Finance minister Pranab Mukherjee has repeatedly asserted that the government is not contemplating curbs on capital inflows (unlike some other developing countries) that create a set of complex problems by adding to domestic money supply thereby fuelling inflationary expectations despite the RBI’s attempts to “sterilise” such inflows. Deputy chairman of the Planning Commission Montek Singh Ahluwalia has denied claims that the Indian economy is “over-heating”, a term indicating that domestic manufacturing capacity is not keeping pace with demand resulting in inflationary pressures. Yet, the IMF has asserted: “Among some major emerging economies, capacity constraints are beginning to boost prices… India has seen a sharp rise in inflation”.

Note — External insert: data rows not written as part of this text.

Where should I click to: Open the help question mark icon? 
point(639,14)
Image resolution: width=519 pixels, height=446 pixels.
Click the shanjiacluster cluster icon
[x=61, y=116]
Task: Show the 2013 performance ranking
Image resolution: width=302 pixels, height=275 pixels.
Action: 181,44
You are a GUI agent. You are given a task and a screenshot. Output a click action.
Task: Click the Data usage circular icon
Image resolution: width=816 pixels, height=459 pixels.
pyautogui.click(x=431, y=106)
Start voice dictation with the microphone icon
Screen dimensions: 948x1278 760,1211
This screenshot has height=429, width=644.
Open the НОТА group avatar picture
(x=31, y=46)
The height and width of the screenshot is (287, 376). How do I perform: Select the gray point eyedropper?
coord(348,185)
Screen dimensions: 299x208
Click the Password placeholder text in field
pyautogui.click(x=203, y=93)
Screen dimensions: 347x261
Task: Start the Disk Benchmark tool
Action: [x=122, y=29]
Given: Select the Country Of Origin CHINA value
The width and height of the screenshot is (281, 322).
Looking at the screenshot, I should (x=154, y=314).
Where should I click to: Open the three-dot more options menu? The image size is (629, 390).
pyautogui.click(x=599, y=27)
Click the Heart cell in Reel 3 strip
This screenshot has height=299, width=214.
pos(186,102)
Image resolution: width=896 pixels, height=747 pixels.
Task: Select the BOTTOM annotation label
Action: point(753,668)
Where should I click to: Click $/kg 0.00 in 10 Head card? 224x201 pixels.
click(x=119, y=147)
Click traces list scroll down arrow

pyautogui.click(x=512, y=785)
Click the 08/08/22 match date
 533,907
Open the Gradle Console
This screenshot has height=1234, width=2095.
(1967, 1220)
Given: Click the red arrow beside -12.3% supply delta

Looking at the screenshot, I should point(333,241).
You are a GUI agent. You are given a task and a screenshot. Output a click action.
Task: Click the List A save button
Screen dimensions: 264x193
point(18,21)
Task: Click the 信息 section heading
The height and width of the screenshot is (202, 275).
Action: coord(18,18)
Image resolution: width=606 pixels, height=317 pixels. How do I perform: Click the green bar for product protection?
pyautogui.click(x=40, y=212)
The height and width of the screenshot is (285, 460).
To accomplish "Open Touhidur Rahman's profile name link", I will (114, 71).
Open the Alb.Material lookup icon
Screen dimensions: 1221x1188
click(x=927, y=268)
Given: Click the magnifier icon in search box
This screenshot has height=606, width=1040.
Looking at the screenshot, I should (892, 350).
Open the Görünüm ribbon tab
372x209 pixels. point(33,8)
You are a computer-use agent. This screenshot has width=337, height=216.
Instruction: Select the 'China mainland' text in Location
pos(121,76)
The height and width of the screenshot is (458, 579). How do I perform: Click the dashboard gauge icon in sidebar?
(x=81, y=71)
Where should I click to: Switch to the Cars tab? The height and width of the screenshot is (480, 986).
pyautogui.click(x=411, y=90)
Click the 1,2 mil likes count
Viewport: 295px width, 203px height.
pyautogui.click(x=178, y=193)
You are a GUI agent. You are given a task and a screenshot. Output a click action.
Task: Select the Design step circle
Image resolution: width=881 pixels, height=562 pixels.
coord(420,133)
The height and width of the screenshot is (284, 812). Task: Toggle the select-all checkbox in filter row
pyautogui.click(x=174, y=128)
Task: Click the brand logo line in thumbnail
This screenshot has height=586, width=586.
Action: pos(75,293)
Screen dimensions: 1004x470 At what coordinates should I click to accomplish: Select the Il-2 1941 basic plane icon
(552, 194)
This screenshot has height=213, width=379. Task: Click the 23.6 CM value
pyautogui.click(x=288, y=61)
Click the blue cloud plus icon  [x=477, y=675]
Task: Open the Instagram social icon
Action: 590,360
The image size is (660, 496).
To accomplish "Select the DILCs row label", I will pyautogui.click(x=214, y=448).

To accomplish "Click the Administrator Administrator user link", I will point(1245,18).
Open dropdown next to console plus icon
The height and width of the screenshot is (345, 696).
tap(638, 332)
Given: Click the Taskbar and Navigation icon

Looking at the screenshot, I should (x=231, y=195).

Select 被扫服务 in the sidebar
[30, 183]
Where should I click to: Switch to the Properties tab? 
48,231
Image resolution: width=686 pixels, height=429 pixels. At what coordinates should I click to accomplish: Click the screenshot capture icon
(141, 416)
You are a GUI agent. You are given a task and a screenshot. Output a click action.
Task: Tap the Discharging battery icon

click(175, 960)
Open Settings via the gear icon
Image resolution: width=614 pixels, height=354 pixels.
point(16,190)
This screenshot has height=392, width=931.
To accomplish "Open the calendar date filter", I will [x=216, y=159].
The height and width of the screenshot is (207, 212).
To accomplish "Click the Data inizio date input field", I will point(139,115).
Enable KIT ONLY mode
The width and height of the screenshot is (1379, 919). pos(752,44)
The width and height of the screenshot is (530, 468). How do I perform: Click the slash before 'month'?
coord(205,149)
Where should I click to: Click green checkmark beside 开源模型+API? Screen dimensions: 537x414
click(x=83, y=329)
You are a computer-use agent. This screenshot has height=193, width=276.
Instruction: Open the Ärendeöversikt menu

That indeed, is the crux of the problem, namely, the government’s abysmal failure to curb inflation in general and food inflation in particular, which is right now is excess of 16 per cent, according to the government’s own revised official wholesale price index. Of late, having burnt their fingers repeatedly, government spokespersons have stopped making claims about when inflation would come down. The FM says he is “concerned” about the rise in prices. When Prime Minister Manmohan Singh — world-renowned economist that he is supposed to be — was last asked when inflation could be expected to abate, he snapped at the questioner saying he was not an astrologer. As for the residents of the national capital, the situation is a bit worse than in the rest of the country as the rise in food demand (thanks, of course, to the Commonwealth Games) has sent prices of vegetables and sugar soaring.
There are none so blind as those who will not see. Even as swank apartments have been pre-sold at fancy sums in the Games Village, the World Bank estimated that the present housing shortage in the country varies between 20 million and 70 million. The Bank has pointed out that between 35 per cent and 45 per cent of India’s urban population with monthly incomes ranging between `5,000 and `11,000 do not own homes.
Even as the number of dollar millionaires and billionaires in the country increase with predictable regularity each year — see Forbes magazine’s rich list — figures put out by the government state that the average Indian earned less than `45,000 a year, a tad lower than the World Bank’s estimates of India’s per capita income at $1,200 a year. That works out to be less than `4,000 a month — an amount that can be easily blown up over a meal in a five-star hotel. This, mind you, is the average national income not what is earned by those below the poverty line. Are you surprised still why the influence of left-wing extremists is extending beyond the forests in the Red Corridor where adivasis live to the concrete jungles of urban India?